Exercise 2: Math Class & Formatted Output

In this exercise you will calculate various mathematical properties of oblate spheroids – flattened spheres whose shape is defined by their equatorial radius \(a\) and polar radius \(c\). Planets such as the Earth or Saturn are typically modelled as having such a shape.

Diagram showing oblate and prolate spheroids

Oblate (left) and prolate (right) spheroids

Start by creating a directory for this exercise. In that directory, create a file named Spheroid.java. Define a class named Spheroid in this file, and put your program in this class.

Your program should prompt the user to enter values for the equatorial and polar radii \(a\) and \(c\) of an oblate spheroid, in units of kilometres. Use the Scanner class to obtain these values, storing them as double variables. Do not do any error checking on these values.

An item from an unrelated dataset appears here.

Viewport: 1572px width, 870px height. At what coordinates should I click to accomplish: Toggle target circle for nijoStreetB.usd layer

Your program should compute the eccentricity of the spheroid, given by the formula

$$e = \sqrt{1 - \frac{c^{2}}{a^{2}}}$$

Your program should also compute the volume of the spheroid, using the formula

$$V = \frac{4\pi a^{2} c}{3}$$

Finally, your program should display two lines of output, one showing the eccentricity of the spheroid, the other showing its volume. Use System.out.printf() to generate both lines of output. Eccentricity should be displayed to 3 decimal places. For the display of volume, use %g as the formatting directive. See Section 2.4.1 of Eck’s book if you need further help with formatted printing.

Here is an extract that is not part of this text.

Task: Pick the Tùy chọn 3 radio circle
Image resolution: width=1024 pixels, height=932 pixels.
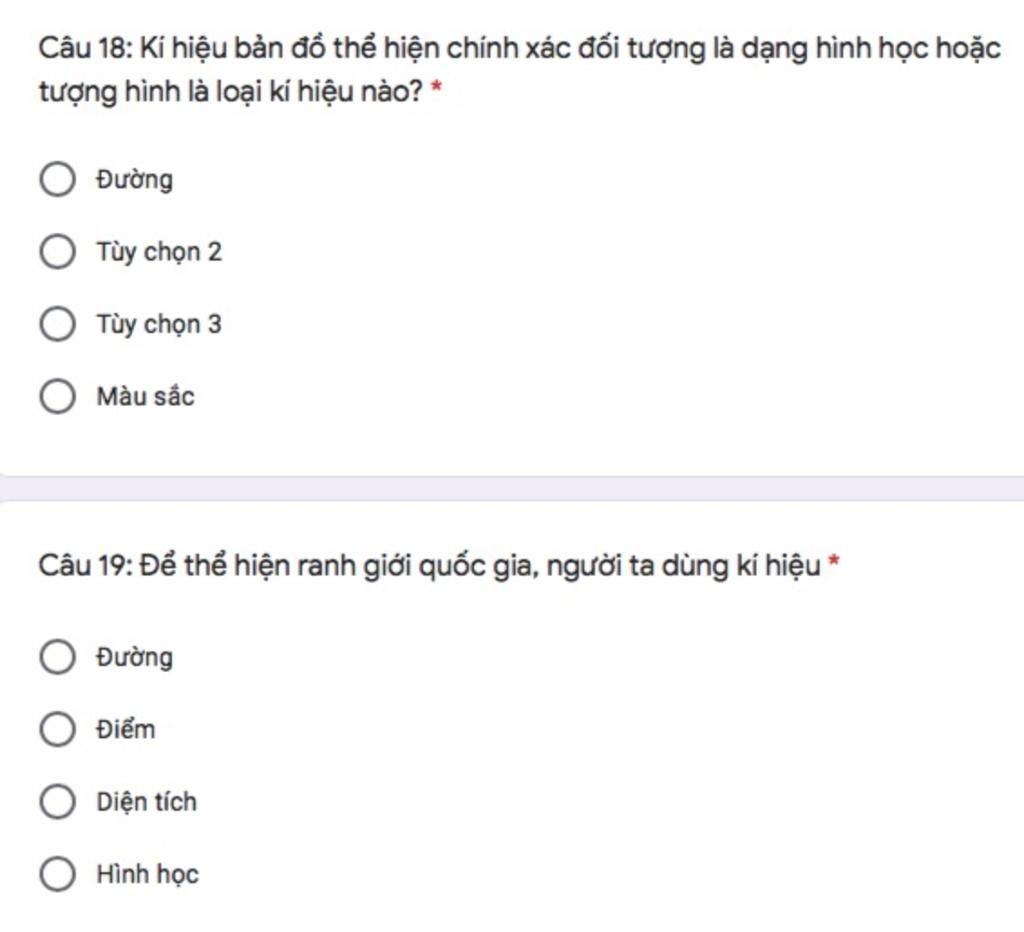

Here is an example of what the user should see when running the program from a terminal window:

$ java Spheroid
Enter equatorial radius in km: 6378.1
Enter polar radius in km: 6356.8
Eccentricity = 0.082
Volume = 1.08320e+12 cubic km

The example above uses radii for Earth. Here’s another example, using radii for Saturn:

$ java Spheroid
Enter equatorial radius in km: 60268
Enter polar radius in km: 54364
Eccentricity = 0.432
Volume = 8.27130e+14 cubic km

(Here the higher eccentricity indicates that Saturn is significantly more ‘squashed’ than the Earth, due to a much higher speed of rotation.)